● Exercise description: In the entries below, find the line with "Open the D interval" and the line with "The image size is (569, 349).". Reproduce those two lines and every line between them exactly, and nothing more.

Pixel coordinate grounding data

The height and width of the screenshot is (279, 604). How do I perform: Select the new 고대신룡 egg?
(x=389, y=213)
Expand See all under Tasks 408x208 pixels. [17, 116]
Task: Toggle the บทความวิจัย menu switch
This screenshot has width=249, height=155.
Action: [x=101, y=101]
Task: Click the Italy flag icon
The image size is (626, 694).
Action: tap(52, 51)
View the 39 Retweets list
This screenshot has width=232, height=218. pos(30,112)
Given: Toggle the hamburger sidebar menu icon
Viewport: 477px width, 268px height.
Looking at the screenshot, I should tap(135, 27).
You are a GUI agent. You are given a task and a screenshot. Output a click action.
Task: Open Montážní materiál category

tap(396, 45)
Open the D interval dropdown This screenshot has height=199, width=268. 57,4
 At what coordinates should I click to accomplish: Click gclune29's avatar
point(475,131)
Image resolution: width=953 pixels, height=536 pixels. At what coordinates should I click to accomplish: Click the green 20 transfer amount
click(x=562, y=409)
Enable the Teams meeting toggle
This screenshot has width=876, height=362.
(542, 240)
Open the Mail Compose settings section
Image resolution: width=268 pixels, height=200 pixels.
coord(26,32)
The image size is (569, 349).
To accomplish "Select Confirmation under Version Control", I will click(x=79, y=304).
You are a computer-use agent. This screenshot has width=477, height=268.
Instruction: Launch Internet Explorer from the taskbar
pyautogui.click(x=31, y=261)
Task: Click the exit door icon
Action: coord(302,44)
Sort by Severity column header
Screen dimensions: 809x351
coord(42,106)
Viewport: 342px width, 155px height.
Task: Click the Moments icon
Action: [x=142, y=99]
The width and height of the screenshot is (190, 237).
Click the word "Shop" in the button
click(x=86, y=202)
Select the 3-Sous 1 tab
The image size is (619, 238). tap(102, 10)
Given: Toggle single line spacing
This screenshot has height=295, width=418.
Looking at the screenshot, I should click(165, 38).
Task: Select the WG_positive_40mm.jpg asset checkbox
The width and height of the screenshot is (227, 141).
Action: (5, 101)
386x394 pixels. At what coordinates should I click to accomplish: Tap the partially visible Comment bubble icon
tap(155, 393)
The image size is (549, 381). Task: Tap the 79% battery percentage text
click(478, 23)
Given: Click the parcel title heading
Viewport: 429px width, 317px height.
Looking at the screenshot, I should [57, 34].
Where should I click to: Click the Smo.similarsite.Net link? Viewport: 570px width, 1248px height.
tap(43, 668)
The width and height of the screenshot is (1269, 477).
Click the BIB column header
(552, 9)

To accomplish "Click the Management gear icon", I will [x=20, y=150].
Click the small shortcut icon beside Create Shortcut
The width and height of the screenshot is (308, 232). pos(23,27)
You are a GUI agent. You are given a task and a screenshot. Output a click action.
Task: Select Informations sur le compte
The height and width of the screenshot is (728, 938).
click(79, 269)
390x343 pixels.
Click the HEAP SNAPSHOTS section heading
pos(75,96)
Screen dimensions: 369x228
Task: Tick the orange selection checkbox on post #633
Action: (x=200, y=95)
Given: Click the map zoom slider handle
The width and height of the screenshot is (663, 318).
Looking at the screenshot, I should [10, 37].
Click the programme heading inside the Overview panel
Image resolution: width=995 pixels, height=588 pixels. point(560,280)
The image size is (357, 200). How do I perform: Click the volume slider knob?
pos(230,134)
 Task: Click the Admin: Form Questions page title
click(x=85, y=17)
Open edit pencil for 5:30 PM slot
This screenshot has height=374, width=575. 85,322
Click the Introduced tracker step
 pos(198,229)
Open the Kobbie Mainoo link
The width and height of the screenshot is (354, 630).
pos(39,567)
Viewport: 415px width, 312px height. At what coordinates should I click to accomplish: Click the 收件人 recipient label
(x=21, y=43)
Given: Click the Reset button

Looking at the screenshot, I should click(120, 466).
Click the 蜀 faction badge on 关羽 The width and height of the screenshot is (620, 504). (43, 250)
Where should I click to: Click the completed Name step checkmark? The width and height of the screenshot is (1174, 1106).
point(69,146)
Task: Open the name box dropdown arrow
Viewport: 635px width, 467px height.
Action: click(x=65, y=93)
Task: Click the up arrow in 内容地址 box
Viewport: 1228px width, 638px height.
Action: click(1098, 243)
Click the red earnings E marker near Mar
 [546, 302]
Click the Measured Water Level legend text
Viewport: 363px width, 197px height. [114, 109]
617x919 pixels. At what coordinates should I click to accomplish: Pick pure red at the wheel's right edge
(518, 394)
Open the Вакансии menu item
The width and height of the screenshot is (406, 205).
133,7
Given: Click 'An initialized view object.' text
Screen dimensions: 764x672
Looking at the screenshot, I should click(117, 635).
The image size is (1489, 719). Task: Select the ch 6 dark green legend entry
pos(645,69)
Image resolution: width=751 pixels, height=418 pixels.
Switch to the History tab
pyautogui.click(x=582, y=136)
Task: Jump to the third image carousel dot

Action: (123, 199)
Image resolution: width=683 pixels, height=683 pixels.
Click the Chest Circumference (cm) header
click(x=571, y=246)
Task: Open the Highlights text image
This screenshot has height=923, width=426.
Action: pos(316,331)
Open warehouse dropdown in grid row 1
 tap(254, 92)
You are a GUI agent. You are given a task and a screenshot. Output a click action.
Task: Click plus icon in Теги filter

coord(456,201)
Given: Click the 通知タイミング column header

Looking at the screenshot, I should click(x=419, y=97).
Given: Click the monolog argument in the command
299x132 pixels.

● Answer section:
Open the D interval dropdown This screenshot has height=199, width=268. 57,4
 At what coordinates should I click to accomplish: Click gclune29's avatar
point(475,131)
Image resolution: width=953 pixels, height=536 pixels. At what coordinates should I click to accomplish: Click the green 20 transfer amount
click(x=562, y=409)
Enable the Teams meeting toggle
This screenshot has width=876, height=362.
(542, 240)
Open the Mail Compose settings section
Image resolution: width=268 pixels, height=200 pixels.
coord(26,32)
The image size is (569, 349).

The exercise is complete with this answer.